• _DIRECTIONS FOR THIS TASK_
Write the next part of the Sea Glass album review, picking up after its last paragraph.

Review: Candice Night – Sea Glass
earMUSIC (May 25th, 2025)
Reviewer – David Pearce
‘Sea Glass’ is the new album from Candice Night who is most familiar to many as the voice and woodwind player for folk rock band Blackmore’s Night. She has also toured regularly with Rainbow as a backing vocalist, but this album is her third solo work, a full ten years after her sophomore outing ‘Starlight Starbright’.
‘Sea Glass’ features nine new compositions and a cover of ‘Nature Boy’ and is an album that reflects on the way that we grow as people through love, loss and the changes that age and experience bring.
Title track ‘Sea Glass’ is a gorgeous meditation on the beauty of youth and the way that the pieces of yourself come back and fit together to create a different, more experienced but equally beautiful you. Candice’s voice is simply gorgeous as it delivers an opening song that swoops and soars and really makes you think about your own experiences. The sound of the tide at the beginning and end of the track gives it a feeling of completeness.
The next track ‘Unsung Hero (She’ll Never Tell)’ shows off her folk-rock background with a song that introduces us to a kind of universal woman. The strength of the woman in a world that she has to fight against at times has excellent lyrics once again and shows what a superb lyricist she is. It’s incredibly catchy and features a vocal that just takes you by surprise with its beauty at times.
‘Line Between’ is about the death of a close relative that just takes your breath away. It’s incredibly sad but suffused with love and is a fitting tribute to that special person that you have lost. What it does is tell the story of a life lived fully and beautifully, in the line between the dates on their headstone, and it will make anyone who listens to it incredibly emotional.
‘Angel and Jezebel’ appears on the album, this time in the rock version of the song. It’s a proper country song at heart with a great guitar backing that shows Candice’s versatility.

• _DATA BLOCK_
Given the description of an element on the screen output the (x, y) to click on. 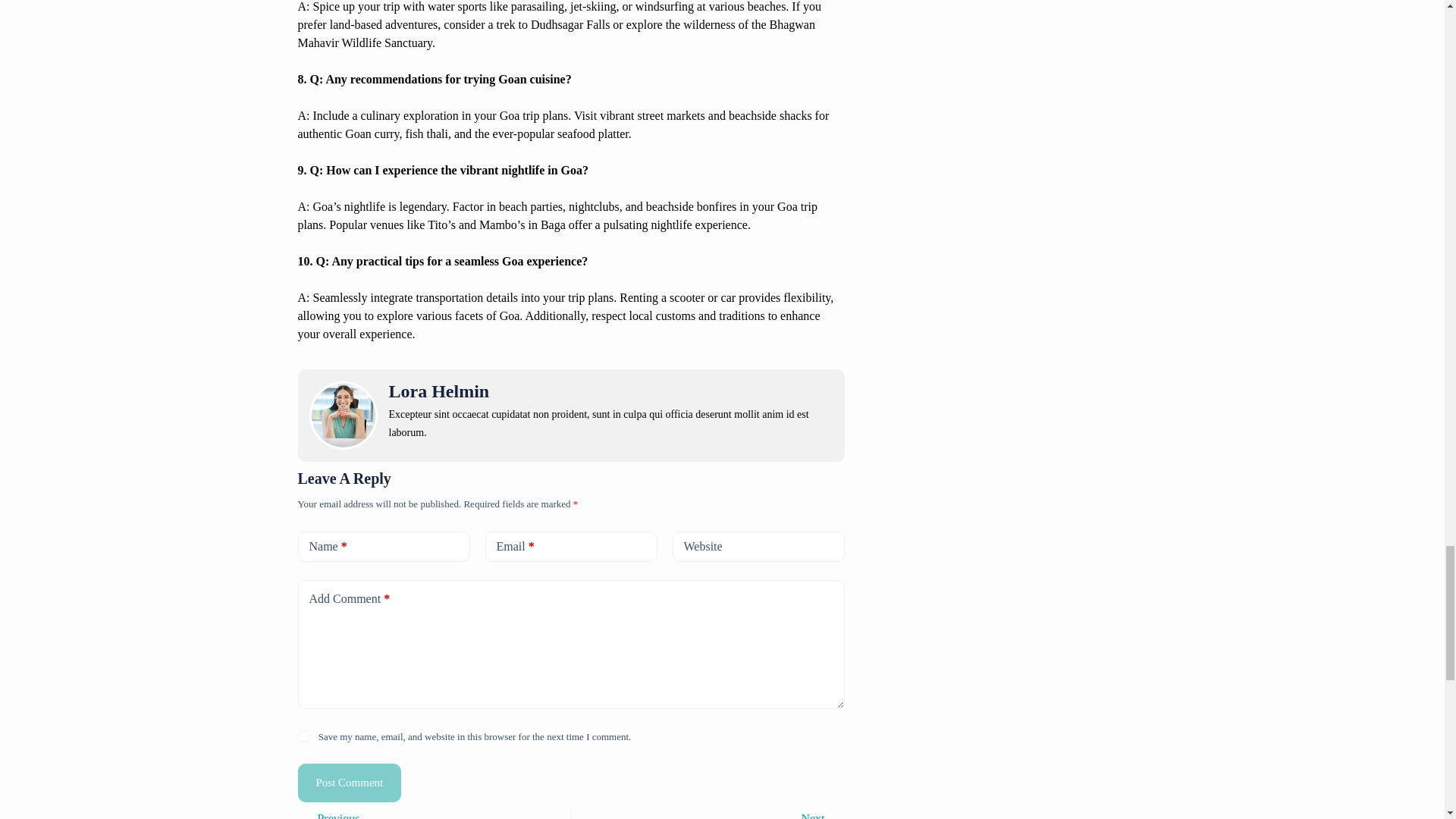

• _OUTPUT OF THE TASK_
‘Promise Me’ returns to the more reflective sound of the first three songs and is a message to her children to keep facing life with bravery and love. Once again, the depth of the lyrics really hits home, and I thought about my own children while listening to this. When her own children started singing, their contribution just puts the icing on the cake. This is the sound of hard-won experience but it’s the sound of pure love and hope.
The second half of the album starts with ‘Dark Carnival’ which has a very interesting tune that reminds me of the theme tune to the children’s series ‘Book Tower’. It’s an instrumental that shows her mastery of a range of instruments and shows that it is not just her voice and lyrics that are sublime.
‘Last Goodbye’ is a song that looks at the more difficult side of a relationship but does so with openness and affection. It is about the decision as to whether the history inherent in that relationship is worth fighting for.
‘When I Want to Fly’ is a folk inflected song that sounds like it could have come from any century from the 17th onwards. It has a traditional sound, but it has subtle modern touches, particularly in her sublime voice. If you have never liked folk music, give this a go as I am sure it will convert you.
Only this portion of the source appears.